[Collected data entries]
--

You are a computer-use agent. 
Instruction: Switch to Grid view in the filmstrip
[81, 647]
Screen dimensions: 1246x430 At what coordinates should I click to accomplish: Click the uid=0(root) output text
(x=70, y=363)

--

> _Work item_
Repeat the line containing "Instruction: Switch to" and all subsequent lines through the final line of the data, exactly and with no others.

> _Solution to the exercise_
Instruction: Switch to Grid view in the filmstrip
[81, 647]
Screen dimensions: 1246x430 At what coordinates should I click to accomplish: Click the uid=0(root) output text
(x=70, y=363)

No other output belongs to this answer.